Brief
Repeat these lines word for word, everything from the start of the entries down to the line that contains "New accounts page", including that line.

[start Exercise data]

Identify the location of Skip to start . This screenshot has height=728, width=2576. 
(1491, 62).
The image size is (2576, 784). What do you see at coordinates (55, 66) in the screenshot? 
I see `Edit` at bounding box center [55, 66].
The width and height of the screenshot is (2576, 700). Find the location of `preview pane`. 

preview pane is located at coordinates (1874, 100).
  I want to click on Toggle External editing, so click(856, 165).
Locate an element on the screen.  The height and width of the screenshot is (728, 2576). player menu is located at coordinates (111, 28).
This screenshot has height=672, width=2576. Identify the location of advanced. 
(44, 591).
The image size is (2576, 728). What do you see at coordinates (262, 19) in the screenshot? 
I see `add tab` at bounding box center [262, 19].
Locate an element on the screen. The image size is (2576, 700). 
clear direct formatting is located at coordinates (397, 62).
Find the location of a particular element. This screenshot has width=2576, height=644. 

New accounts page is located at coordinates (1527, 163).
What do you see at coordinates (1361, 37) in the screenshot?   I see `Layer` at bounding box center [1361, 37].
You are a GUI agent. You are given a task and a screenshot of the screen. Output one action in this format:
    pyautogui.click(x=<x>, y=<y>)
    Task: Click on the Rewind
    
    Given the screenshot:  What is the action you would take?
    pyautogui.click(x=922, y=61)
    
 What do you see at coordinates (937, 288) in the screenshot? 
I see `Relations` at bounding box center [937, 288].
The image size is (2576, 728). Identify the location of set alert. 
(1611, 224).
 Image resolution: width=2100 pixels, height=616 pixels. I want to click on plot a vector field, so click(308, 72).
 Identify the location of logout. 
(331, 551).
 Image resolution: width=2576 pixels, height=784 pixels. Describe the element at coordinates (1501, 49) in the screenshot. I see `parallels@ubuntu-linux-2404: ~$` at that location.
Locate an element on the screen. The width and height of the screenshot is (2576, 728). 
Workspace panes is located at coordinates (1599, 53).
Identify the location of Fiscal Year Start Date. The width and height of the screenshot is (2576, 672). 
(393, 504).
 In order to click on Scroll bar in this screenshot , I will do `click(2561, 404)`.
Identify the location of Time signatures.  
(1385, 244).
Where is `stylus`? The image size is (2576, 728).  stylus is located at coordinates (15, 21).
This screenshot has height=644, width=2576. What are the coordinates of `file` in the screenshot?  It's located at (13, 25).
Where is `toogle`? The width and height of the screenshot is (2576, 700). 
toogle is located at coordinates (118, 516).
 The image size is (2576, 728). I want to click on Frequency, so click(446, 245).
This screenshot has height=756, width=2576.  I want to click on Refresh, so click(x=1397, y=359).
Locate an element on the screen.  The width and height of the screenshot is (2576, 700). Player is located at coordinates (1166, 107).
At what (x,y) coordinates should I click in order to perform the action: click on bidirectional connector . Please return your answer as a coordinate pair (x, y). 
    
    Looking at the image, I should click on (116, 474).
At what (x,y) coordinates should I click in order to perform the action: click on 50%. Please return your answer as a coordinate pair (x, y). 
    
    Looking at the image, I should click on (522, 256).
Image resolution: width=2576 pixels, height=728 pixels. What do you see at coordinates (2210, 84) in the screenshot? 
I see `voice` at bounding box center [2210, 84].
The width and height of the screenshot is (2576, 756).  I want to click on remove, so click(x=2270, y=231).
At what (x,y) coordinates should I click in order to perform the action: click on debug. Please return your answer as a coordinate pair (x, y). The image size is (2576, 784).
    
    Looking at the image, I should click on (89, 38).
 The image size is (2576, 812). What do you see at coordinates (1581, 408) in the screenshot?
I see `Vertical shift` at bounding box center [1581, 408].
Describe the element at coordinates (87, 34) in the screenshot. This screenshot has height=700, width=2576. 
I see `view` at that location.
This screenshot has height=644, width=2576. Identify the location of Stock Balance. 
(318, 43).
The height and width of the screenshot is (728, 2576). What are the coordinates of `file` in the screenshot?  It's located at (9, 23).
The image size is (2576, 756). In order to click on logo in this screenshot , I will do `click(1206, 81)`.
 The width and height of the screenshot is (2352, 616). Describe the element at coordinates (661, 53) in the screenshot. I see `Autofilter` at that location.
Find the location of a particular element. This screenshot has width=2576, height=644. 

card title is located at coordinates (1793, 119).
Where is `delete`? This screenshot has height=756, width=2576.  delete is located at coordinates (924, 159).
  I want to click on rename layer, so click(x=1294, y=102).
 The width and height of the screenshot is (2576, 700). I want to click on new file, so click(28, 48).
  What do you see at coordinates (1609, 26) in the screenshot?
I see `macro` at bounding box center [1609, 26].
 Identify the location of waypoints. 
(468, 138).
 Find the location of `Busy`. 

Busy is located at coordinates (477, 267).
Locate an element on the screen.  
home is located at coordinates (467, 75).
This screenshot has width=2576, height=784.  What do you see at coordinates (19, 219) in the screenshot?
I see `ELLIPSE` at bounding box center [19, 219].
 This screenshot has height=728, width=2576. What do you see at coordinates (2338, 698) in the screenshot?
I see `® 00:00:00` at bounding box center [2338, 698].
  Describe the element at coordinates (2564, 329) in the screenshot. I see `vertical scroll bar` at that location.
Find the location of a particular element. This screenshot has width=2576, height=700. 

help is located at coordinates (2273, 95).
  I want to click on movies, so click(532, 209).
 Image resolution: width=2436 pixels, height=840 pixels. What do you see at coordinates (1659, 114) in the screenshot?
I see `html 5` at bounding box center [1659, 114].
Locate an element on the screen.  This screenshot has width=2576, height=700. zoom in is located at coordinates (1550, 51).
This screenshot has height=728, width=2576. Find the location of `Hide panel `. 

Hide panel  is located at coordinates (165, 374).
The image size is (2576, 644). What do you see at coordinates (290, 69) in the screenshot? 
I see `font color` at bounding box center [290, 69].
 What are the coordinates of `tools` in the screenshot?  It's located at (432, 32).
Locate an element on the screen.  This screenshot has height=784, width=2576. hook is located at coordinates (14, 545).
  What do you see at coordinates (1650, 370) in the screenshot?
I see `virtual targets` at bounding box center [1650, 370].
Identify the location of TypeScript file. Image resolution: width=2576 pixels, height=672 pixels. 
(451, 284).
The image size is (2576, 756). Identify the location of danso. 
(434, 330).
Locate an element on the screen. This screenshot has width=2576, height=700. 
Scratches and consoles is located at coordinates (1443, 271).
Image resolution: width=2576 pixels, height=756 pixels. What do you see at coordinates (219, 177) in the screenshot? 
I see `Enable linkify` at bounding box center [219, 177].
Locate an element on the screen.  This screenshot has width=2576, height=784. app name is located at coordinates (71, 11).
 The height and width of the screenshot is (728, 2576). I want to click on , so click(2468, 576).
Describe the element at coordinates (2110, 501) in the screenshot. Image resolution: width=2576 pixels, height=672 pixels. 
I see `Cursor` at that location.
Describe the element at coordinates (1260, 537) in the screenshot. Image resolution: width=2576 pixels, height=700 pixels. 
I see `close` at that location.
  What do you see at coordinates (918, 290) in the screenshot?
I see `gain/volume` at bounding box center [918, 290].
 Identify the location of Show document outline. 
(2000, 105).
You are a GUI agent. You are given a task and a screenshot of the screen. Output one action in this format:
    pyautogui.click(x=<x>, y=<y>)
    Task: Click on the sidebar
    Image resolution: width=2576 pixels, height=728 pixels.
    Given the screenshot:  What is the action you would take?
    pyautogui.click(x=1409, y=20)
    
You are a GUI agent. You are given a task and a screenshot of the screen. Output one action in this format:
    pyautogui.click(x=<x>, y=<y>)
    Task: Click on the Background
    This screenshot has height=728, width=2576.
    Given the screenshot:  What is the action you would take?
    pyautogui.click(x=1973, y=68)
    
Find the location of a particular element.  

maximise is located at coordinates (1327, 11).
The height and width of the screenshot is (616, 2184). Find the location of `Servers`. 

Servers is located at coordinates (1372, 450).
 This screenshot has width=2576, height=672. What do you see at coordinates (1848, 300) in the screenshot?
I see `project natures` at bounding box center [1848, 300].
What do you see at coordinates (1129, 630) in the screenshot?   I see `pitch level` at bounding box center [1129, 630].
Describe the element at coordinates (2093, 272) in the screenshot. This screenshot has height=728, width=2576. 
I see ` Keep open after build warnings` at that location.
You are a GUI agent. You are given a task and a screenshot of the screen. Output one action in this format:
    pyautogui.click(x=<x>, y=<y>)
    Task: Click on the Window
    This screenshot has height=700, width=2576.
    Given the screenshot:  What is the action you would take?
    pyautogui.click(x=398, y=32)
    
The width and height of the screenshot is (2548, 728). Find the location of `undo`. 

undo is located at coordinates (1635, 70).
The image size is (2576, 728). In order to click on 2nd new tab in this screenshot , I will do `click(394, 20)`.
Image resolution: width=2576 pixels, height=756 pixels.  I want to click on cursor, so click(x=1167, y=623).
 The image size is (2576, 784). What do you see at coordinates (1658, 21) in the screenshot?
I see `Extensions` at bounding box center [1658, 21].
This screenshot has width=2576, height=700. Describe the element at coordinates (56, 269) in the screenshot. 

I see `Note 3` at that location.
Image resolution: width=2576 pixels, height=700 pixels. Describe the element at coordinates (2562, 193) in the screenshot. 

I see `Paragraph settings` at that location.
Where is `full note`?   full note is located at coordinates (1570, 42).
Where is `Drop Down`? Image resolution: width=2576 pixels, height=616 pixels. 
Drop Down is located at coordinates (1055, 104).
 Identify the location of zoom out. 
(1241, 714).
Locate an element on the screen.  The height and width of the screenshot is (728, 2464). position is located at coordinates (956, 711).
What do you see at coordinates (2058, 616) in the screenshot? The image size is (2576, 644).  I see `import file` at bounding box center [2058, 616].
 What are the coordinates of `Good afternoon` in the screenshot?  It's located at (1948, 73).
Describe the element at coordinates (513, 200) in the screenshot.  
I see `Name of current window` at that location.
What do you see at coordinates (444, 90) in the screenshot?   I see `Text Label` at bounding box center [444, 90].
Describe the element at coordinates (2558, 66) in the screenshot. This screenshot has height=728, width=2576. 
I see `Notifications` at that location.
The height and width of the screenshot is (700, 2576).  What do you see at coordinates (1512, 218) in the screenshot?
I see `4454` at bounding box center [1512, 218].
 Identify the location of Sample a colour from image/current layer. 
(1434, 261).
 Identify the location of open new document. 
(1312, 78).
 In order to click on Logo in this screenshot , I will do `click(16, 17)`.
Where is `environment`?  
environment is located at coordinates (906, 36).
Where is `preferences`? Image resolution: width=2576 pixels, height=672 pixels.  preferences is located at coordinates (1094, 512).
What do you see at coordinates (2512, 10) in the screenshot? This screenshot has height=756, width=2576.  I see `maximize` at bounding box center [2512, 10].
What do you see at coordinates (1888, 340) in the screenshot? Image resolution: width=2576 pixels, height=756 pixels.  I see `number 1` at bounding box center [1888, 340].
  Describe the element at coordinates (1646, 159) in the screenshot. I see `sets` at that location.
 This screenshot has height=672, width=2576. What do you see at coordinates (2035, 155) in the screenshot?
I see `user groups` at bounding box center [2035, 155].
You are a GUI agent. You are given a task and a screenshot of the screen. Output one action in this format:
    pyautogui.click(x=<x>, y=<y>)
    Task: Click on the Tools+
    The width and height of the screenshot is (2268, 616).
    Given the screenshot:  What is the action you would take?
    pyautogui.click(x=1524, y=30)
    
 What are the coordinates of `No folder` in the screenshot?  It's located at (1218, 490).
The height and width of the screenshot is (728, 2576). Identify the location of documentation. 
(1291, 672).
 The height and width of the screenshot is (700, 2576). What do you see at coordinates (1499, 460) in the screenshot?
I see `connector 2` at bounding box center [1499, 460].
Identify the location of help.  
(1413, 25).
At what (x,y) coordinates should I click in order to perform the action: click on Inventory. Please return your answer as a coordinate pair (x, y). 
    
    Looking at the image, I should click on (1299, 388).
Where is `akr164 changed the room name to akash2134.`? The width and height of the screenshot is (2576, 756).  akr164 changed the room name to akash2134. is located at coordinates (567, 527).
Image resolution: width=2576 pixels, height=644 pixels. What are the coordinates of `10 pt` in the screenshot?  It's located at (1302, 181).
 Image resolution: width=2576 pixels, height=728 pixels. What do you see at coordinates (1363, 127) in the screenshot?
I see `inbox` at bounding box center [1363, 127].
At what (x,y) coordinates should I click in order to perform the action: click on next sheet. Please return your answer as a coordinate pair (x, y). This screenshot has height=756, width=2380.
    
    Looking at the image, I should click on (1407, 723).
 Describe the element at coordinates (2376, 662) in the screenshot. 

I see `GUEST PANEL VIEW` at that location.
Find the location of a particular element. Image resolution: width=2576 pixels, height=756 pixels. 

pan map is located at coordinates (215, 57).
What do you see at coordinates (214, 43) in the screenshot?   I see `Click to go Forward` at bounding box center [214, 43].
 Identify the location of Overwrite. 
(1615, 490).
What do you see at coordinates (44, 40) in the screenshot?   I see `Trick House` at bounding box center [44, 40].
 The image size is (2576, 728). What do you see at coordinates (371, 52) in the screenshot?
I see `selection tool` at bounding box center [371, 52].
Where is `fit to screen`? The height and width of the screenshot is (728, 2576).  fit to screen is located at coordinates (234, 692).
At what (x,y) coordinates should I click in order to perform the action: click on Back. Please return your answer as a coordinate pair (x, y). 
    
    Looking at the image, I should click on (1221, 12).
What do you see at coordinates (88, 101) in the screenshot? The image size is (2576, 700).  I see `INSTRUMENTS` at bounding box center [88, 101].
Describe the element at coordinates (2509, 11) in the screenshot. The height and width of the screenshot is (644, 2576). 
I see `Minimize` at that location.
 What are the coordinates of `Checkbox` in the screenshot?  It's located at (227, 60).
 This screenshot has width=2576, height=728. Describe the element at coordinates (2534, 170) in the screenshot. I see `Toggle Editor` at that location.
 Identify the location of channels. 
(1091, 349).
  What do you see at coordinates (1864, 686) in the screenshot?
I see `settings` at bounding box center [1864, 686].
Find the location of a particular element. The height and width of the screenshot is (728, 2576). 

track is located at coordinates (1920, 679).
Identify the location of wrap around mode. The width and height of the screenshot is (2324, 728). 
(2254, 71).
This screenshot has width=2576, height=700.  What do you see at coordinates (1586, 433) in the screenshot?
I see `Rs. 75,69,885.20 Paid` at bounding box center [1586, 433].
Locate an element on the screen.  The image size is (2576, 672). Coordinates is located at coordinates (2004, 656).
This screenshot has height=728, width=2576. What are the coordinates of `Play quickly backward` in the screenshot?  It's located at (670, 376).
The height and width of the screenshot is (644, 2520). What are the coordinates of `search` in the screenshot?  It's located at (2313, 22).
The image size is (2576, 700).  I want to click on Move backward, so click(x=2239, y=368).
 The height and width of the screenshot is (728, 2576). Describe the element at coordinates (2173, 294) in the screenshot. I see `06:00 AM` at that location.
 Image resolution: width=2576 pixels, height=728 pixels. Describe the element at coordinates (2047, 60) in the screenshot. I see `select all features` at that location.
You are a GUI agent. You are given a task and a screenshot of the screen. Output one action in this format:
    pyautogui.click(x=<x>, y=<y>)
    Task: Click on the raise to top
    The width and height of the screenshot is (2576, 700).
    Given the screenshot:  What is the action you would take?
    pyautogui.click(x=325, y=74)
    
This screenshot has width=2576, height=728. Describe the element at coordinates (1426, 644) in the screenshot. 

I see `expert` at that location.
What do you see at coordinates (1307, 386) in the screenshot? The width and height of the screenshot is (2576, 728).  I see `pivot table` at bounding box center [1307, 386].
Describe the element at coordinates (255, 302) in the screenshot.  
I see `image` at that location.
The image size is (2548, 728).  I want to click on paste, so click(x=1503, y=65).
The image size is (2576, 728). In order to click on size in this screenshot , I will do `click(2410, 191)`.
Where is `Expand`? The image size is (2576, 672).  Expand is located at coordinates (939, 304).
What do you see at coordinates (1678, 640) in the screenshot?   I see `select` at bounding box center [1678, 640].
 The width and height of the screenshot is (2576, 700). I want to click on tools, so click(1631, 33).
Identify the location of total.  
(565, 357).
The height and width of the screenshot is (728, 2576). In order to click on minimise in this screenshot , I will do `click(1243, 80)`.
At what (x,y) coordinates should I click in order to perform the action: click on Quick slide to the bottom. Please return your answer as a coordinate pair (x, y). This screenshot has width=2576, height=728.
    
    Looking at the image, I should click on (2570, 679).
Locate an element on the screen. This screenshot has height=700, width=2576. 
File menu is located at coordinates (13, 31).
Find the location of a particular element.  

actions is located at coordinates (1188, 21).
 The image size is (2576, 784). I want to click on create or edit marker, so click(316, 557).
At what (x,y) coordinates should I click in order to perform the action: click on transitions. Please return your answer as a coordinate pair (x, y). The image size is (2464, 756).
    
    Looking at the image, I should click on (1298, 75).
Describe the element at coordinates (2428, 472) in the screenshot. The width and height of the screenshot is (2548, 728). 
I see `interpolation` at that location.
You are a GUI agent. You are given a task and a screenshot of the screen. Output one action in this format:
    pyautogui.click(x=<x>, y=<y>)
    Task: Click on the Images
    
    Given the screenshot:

[end Exercise data]

The result
Identify the location of Skip to start . This screenshot has height=728, width=2576. 
(1491, 62).
The image size is (2576, 784). What do you see at coordinates (55, 66) in the screenshot? 
I see `Edit` at bounding box center [55, 66].
The width and height of the screenshot is (2576, 700). Find the location of `preview pane`. 

preview pane is located at coordinates (1874, 100).
  I want to click on Toggle External editing, so click(856, 165).
Locate an element on the screen.  The height and width of the screenshot is (728, 2576). player menu is located at coordinates (111, 28).
This screenshot has height=672, width=2576. Identify the location of advanced. 
(44, 591).
The image size is (2576, 728). What do you see at coordinates (262, 19) in the screenshot? 
I see `add tab` at bounding box center [262, 19].
Locate an element on the screen. The image size is (2576, 700). 
clear direct formatting is located at coordinates (397, 62).
Find the location of a particular element. This screenshot has width=2576, height=644. 

New accounts page is located at coordinates (1527, 163).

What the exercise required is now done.